— Stored items —
^^^^

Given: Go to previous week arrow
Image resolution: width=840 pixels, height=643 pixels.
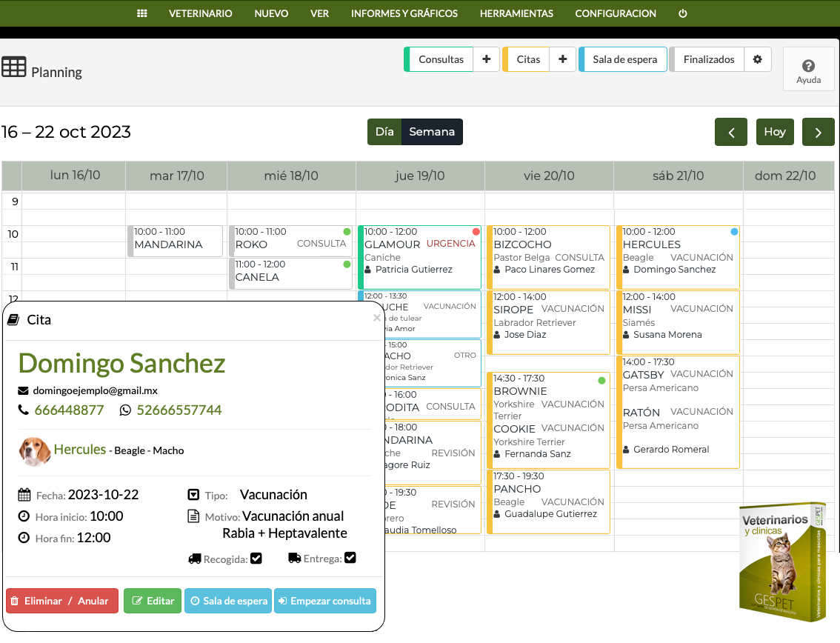Looking at the screenshot, I should pyautogui.click(x=731, y=132).
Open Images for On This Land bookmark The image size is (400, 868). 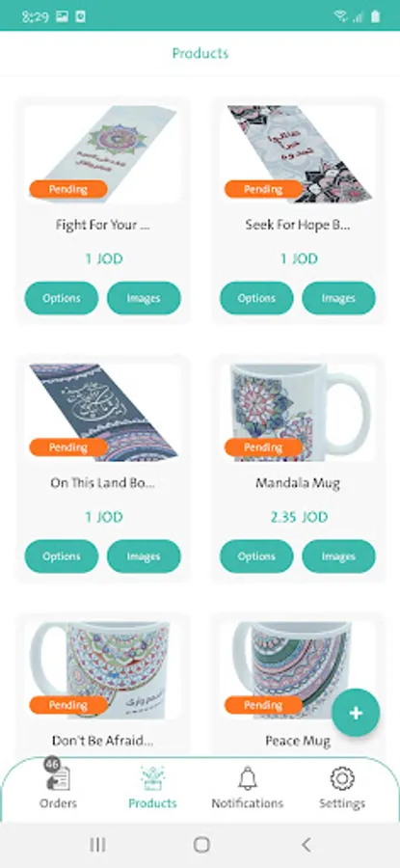144,556
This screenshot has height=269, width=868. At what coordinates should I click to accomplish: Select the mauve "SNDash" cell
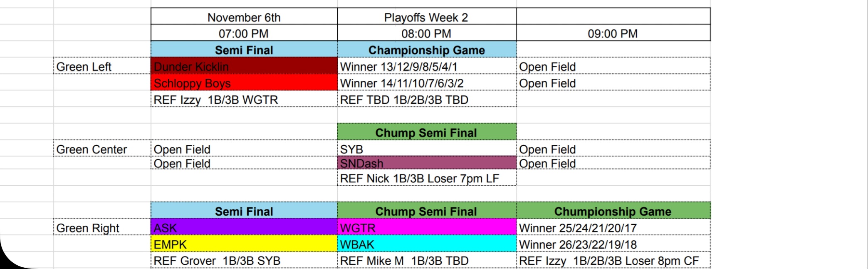[x=426, y=163]
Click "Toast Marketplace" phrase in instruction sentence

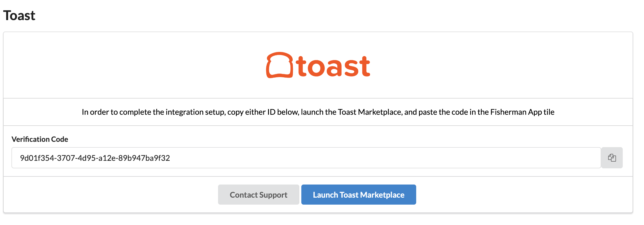(x=370, y=112)
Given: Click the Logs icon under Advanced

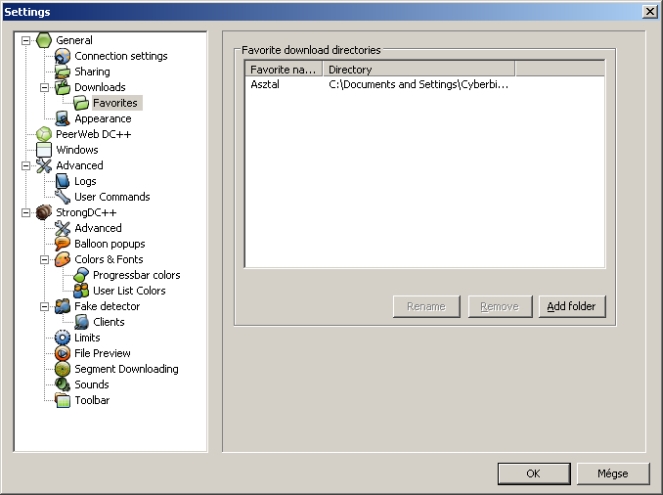Looking at the screenshot, I should [x=63, y=181].
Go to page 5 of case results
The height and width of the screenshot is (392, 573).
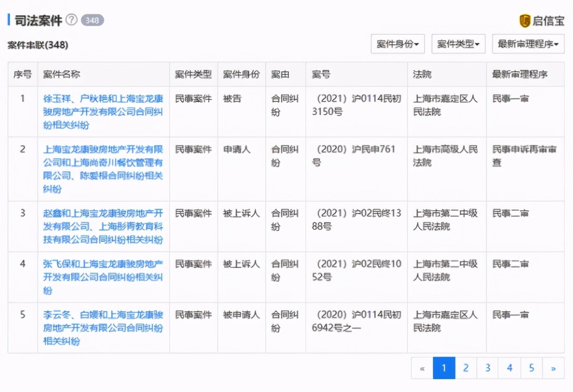pos(531,368)
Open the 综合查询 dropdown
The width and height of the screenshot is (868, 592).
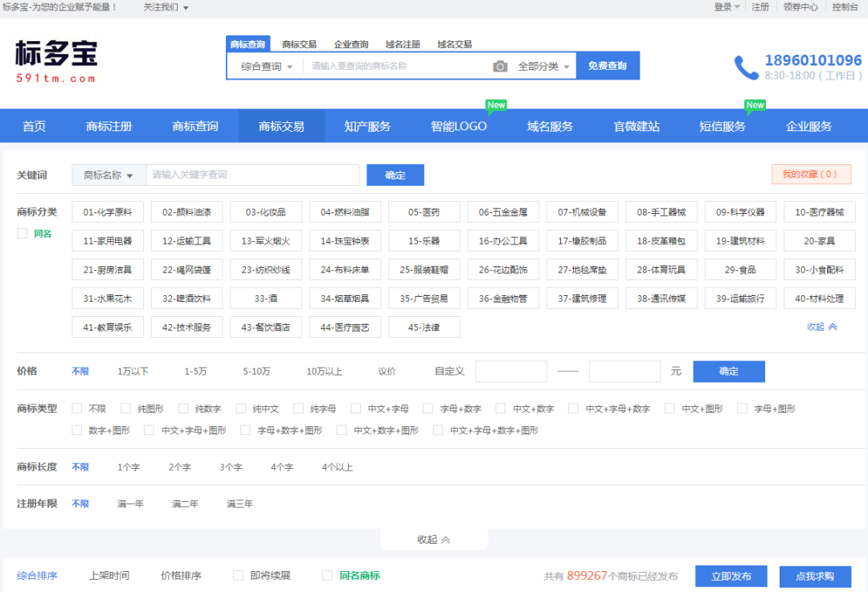tap(265, 65)
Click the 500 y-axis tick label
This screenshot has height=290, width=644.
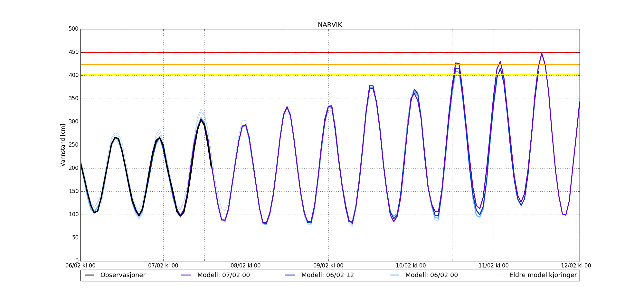coord(73,29)
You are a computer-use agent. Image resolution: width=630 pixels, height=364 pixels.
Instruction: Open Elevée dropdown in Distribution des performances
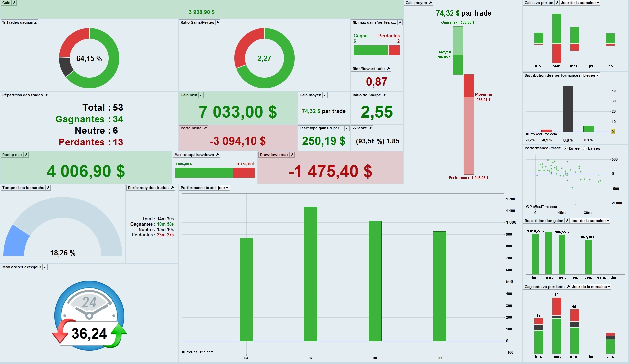pyautogui.click(x=591, y=75)
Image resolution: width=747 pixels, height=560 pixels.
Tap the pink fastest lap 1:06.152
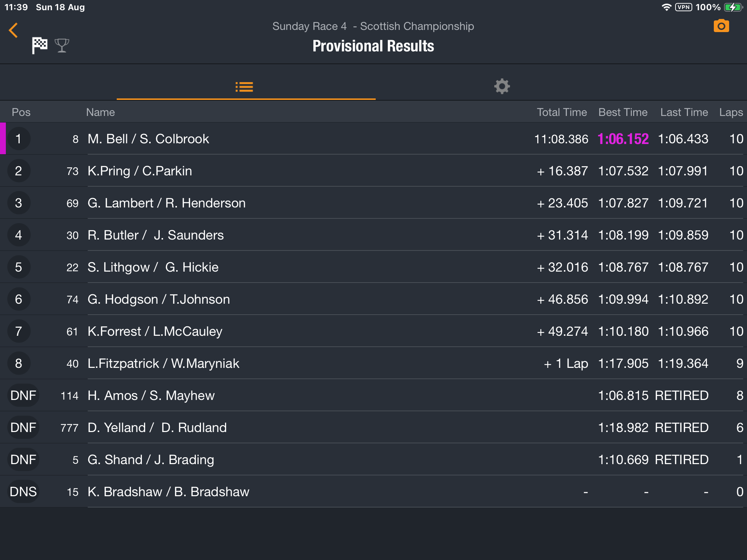[623, 139]

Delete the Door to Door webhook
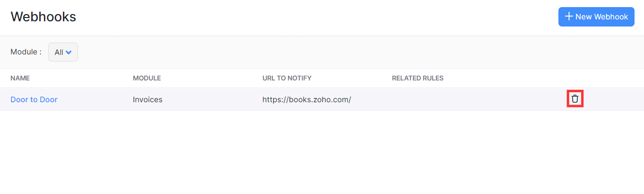click(574, 99)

^^^^

— What is being asked —
Return exactly the lines that begin with the one containing "Given: Click the Logs icon under Advanced" and end with the final line of the data above; include no pictures.

— Response —
Given: Click the Logs icon under Advanced

Looking at the screenshot, I should [x=63, y=181].
Go to page 5 of case results
The height and width of the screenshot is (392, 573).
pos(531,368)
Open the 综合查询 dropdown
The width and height of the screenshot is (868, 592).
tap(265, 65)
Click the 500 y-axis tick label
This screenshot has height=290, width=644.
coord(73,29)
You are a computer-use agent. Image resolution: width=630 pixels, height=364 pixels.
Instruction: Open Elevée dropdown in Distribution des performances
pyautogui.click(x=591, y=75)
Image resolution: width=747 pixels, height=560 pixels.
Tap the pink fastest lap 1:06.152
[623, 139]

Delete the Door to Door webhook
click(574, 99)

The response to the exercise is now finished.